# What needs to be done
Every record must be output verbatim in the reply.

# Information supplied
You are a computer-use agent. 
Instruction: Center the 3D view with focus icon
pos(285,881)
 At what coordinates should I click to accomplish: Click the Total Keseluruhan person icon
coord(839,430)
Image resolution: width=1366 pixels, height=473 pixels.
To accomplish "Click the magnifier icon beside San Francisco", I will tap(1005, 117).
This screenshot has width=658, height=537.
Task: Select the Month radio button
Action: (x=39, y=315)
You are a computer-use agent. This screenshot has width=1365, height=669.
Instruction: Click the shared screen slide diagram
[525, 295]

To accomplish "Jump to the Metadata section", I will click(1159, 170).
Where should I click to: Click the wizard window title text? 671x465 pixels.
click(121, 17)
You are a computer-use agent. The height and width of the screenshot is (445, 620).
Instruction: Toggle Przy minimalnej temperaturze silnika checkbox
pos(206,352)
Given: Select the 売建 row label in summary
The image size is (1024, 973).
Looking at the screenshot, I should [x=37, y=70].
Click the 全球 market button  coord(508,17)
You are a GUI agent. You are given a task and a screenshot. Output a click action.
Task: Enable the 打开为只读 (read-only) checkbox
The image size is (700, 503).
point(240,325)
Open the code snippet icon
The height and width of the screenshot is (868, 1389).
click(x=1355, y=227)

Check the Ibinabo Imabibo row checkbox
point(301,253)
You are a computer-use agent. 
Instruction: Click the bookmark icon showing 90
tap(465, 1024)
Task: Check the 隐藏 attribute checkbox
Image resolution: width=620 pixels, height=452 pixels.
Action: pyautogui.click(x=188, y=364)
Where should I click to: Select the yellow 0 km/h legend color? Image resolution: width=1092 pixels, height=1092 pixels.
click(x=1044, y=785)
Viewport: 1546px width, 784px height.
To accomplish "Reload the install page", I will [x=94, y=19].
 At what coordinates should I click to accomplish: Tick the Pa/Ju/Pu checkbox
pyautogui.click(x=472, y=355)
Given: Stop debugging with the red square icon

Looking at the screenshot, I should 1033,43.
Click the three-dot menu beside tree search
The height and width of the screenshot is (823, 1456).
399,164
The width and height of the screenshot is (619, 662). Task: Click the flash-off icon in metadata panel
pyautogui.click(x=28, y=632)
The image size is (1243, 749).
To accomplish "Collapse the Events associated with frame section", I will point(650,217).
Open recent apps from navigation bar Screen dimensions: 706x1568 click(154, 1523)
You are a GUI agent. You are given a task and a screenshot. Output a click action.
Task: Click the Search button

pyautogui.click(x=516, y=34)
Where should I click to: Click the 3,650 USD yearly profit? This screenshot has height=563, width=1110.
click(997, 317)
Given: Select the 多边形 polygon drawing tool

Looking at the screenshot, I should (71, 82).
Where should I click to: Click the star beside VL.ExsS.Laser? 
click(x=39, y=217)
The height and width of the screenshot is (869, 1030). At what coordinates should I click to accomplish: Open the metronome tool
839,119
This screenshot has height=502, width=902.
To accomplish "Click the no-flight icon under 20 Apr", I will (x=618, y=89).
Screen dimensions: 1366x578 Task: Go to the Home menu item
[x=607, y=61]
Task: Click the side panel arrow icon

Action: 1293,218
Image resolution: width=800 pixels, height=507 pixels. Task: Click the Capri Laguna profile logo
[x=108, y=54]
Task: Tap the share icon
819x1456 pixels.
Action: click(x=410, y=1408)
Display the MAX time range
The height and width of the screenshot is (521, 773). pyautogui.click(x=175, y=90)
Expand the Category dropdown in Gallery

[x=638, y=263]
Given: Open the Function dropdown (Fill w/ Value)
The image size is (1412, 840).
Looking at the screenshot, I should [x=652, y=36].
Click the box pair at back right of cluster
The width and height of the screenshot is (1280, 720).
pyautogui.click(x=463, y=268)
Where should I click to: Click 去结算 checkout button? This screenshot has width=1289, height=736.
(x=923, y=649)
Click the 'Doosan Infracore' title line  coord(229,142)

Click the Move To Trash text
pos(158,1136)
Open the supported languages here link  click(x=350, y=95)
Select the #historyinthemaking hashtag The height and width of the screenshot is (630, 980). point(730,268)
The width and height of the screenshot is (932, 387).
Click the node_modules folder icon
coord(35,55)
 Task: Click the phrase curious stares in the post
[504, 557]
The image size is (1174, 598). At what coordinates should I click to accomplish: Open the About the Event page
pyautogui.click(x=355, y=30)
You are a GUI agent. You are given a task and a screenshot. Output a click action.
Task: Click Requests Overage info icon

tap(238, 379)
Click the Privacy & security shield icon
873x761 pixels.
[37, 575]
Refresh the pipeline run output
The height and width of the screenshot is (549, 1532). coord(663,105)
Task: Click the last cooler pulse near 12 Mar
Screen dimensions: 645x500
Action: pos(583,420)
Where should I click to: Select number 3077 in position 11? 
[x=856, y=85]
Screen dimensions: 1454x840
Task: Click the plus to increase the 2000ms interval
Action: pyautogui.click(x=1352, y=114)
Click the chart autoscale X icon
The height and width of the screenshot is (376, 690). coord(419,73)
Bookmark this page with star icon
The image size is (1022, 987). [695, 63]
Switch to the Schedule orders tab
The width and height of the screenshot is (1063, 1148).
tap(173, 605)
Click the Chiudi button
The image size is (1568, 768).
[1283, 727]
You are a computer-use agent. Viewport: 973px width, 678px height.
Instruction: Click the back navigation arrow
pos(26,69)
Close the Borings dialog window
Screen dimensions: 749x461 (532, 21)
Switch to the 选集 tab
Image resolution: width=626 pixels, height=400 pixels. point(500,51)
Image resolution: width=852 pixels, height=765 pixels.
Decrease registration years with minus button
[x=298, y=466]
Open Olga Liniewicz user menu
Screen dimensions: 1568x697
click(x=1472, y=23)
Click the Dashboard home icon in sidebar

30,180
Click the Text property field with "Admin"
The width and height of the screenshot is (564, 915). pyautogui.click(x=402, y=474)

# Answer to the problem
You are a computer-use agent. 
Instruction: Center the 3D view with focus icon
pos(285,881)
 At what coordinates should I click to accomplish: Click the Total Keseluruhan person icon
coord(839,430)
Image resolution: width=1366 pixels, height=473 pixels.
To accomplish "Click the magnifier icon beside San Francisco", I will tap(1005, 117).
This screenshot has width=658, height=537.
Task: Select the Month radio button
Action: (x=39, y=315)
You are a computer-use agent. This screenshot has width=1365, height=669.
Instruction: Click the shared screen slide diagram
[525, 295]

To accomplish "Jump to the Metadata section", I will click(1159, 170).
Where should I click to: Click the wizard window title text? 671x465 pixels.
click(121, 17)
You are a computer-use agent. The height and width of the screenshot is (445, 620).
Instruction: Toggle Przy minimalnej temperaturze silnika checkbox
pos(206,352)
Given: Select the 売建 row label in summary
The image size is (1024, 973).
Looking at the screenshot, I should [x=37, y=70].
Click the 全球 market button  coord(508,17)
You are a GUI agent. You are given a task and a screenshot. Output a click action.
Task: Enable the 打开为只读 (read-only) checkbox
The image size is (700, 503).
point(240,325)
Open the code snippet icon
The height and width of the screenshot is (868, 1389).
click(x=1355, y=227)

Check the Ibinabo Imabibo row checkbox
point(301,253)
You are a computer-use agent. 
Instruction: Click the bookmark icon showing 90
tap(465, 1024)
Task: Check the 隐藏 attribute checkbox
Image resolution: width=620 pixels, height=452 pixels.
Action: pyautogui.click(x=188, y=364)
Where should I click to: Select the yellow 0 km/h legend color? Image resolution: width=1092 pixels, height=1092 pixels.
click(x=1044, y=785)
Viewport: 1546px width, 784px height.
To accomplish "Reload the install page", I will [x=94, y=19].
 At what coordinates should I click to accomplish: Tick the Pa/Ju/Pu checkbox
pyautogui.click(x=472, y=355)
Given: Stop debugging with the red square icon

Looking at the screenshot, I should 1033,43.
Click the three-dot menu beside tree search
The height and width of the screenshot is (823, 1456).
399,164
The width and height of the screenshot is (619, 662). Task: Click the flash-off icon in metadata panel
pyautogui.click(x=28, y=632)
The image size is (1243, 749).
To accomplish "Collapse the Events associated with frame section", I will point(650,217).
Open recent apps from navigation bar Screen dimensions: 706x1568 click(154, 1523)
You are a GUI agent. You are given a task and a screenshot. Output a click action.
Task: Click the Search button

pyautogui.click(x=516, y=34)
Where should I click to: Click the 3,650 USD yearly profit? This screenshot has height=563, width=1110.
click(997, 317)
Given: Select the 多边形 polygon drawing tool

Looking at the screenshot, I should (71, 82).
Where should I click to: Click the star beside VL.ExsS.Laser? 
click(x=39, y=217)
The height and width of the screenshot is (869, 1030). At what coordinates should I click to accomplish: Open the metronome tool
839,119
This screenshot has height=502, width=902.
To accomplish "Click the no-flight icon under 20 Apr", I will (x=618, y=89).
Screen dimensions: 1366x578 Task: Go to the Home menu item
[x=607, y=61]
Task: Click the side panel arrow icon

Action: 1293,218
Image resolution: width=800 pixels, height=507 pixels. Task: Click the Capri Laguna profile logo
[x=108, y=54]
Task: Tap the share icon
819x1456 pixels.
Action: click(x=410, y=1408)
Display the MAX time range
The height and width of the screenshot is (521, 773). pyautogui.click(x=175, y=90)
Expand the Category dropdown in Gallery

[x=638, y=263]
Given: Open the Function dropdown (Fill w/ Value)
The image size is (1412, 840).
Looking at the screenshot, I should [x=652, y=36].
Click the box pair at back right of cluster
The width and height of the screenshot is (1280, 720).
pyautogui.click(x=463, y=268)
Where should I click to: Click 去结算 checkout button? This screenshot has width=1289, height=736.
(x=923, y=649)
Click the 'Doosan Infracore' title line  coord(229,142)

Click the Move To Trash text
pos(158,1136)
Open the supported languages here link  click(x=350, y=95)
Select the #historyinthemaking hashtag The height and width of the screenshot is (630, 980). point(730,268)
The width and height of the screenshot is (932, 387).
Click the node_modules folder icon
coord(35,55)
 Task: Click the phrase curious stares in the post
[504, 557]
The image size is (1174, 598). At what coordinates should I click to accomplish: Open the About the Event page
pyautogui.click(x=355, y=30)
You are a GUI agent. You are given a task and a screenshot. Output a click action.
Task: Click Requests Overage info icon

tap(238, 379)
Click the Privacy & security shield icon
873x761 pixels.
[37, 575]
Refresh the pipeline run output
The height and width of the screenshot is (549, 1532). coord(663,105)
Task: Click the last cooler pulse near 12 Mar
Screen dimensions: 645x500
Action: pos(583,420)
Where should I click to: Select number 3077 in position 11? 
[x=856, y=85]
Screen dimensions: 1454x840
Task: Click the plus to increase the 2000ms interval
Action: pyautogui.click(x=1352, y=114)
Click the chart autoscale X icon
The height and width of the screenshot is (376, 690). coord(419,73)
Bookmark this page with star icon
The image size is (1022, 987). [695, 63]
Switch to the Schedule orders tab
The width and height of the screenshot is (1063, 1148).
tap(173, 605)
Click the Chiudi button
The image size is (1568, 768).
[1283, 727]
You are a computer-use agent. Viewport: 973px width, 678px height.
Instruction: Click the back navigation arrow
pos(26,69)
Close the Borings dialog window
Screen dimensions: 749x461 (532, 21)
Switch to the 选集 tab
Image resolution: width=626 pixels, height=400 pixels. point(500,51)
Image resolution: width=852 pixels, height=765 pixels.
Decrease registration years with minus button
[x=298, y=466]
Open Olga Liniewicz user menu
Screen dimensions: 1568x697
click(x=1472, y=23)
Click the Dashboard home icon in sidebar

30,180
Click the Text property field with "Admin"
The width and height of the screenshot is (564, 915). pyautogui.click(x=402, y=474)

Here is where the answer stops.